And the cool thing is, is Notion is so flexible that we can do anything with Notion. And the coolest thing I'm loving about Notion is their Notion AI. I can search across all my notes, all my docs, get context, get summaries. It's all AI powered, all inside my Notion, powered by all the content in my Notion.
So I can work with external teams, internal teams, I can build workflows, and all this AI has really helped my team, my tools, my knowledge base be empowered to do our best work. And unlike other tools out there that you got to jump from one thing to the next to the next, and it's just not seamlessly integrated, Notion is seamlessly integrated, infinitely flexible, and it's beautiful. It's easy to use, mobile, desktop, web, shareable, web shareable. I mean, you name it, Notion can do it.
And the fully integrated Notion AI helps us work faster, write better, think bigger, do tasks more efficiently, things that would normally take us hours, now takes us minutes, maybe even seconds in some cases. And yes, we are a small organization compared to Fortune 500 companies, but they are used by over half of Fortune 500 companies, and teams that use Notion send less emails, they came to more meetings, they save time searching for their work, and they reduce their spending on tools, which helps everyone stay on the same page. Try Notion today for free when you go to notion.com slash practical AI. That's all lowercase letters, notion.com slash practical AI to try the powerful, easy to use Notion AI today.
And when you use our link, of course, you are supporting the show and we love that. Notion.com slash practical AI. Well, Chris, I do want to get to some of the technical details that we know about, you know, what the model is and versions of the model, but maybe before that, it would be useful to address the elephant in the room, I guess, which is the security element of this or the cybersecurity privacy issues related to this. So there's been the geopolitical elements around, oh, you know, is the US ahead?
What does this say about dominance in the space? That's one thing. There's another thing, which is my company, which previously potentially had problems with pasting things into ChatGPT that they weren't supposed to, like, you know, whatever it is, customer details or IP or whatever. Those kind of, that shadow AI usage was already happening in companies, right?
And people were concerned that their employees were pasting things into ChatGPT. Well, now there's this sort of new player in the space. People are pulling that up because it's the new amazing AI app. And it turns out that is run by a different company and that data is going to a different place and is being housed on, you know, Chinese servers.

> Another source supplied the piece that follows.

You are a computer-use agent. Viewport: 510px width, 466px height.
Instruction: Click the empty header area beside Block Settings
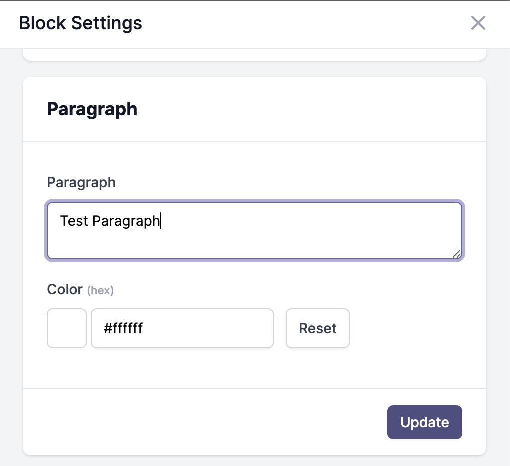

So there's that element. So we need to kind of parse through that, but also this has produced a separate confusion from my perspective around the quote security of the model. It is DeepSeek secure. I think that's like a very, we have to clarify what we mean when we say that question because I don't know what you, I don't know what the things you've seen, Chris, there's a lot of stuff out there that is not very helpful in this sense.
Yeah, a lot of fear, uncertainty and doubt. And some of it may be justified. Some of it may not be probably a lot of it may not be. for me, the scarier thing is, is not the model itself.
It's the infrastructure around the model, where it's being housed, what external entities to the core data scientists at that company have access to it. And I think that's where, that's where a lot of the concern is going to be. It's if you have a separate, if you've downloaded it from hugging face and you're running it on your server, that's not to say that, that every facet of security is being accommodated, certainly, but at least you've taken some of the issues potentially out of the security equation. So, you know, I definitely, I have on my personal phone, I have the, the app, which is unusual for me, but knowing that we were going to do this and wanting to play with it a little bit.
But I am, I'm very wary of my, uh, of, of what I don't know about that at this point. Yeah. Yeah. So you draw out something really important, Chris, and, um, I actually, I wrote a blog post about this that I'll link in the show notes of this, this episode.
If you're interested, you can take a look and it might be a good resource if you hear your engineering management or people in your company, you know, hyping the fears around deep seek, you know, and maybe you want to use that in, in a secure environment. Maybe that would be a good tool that you could point them to. But all that to say, I think the main thing that I wanted to highlight in that was this element that you just described. So there's really two ways to access this model.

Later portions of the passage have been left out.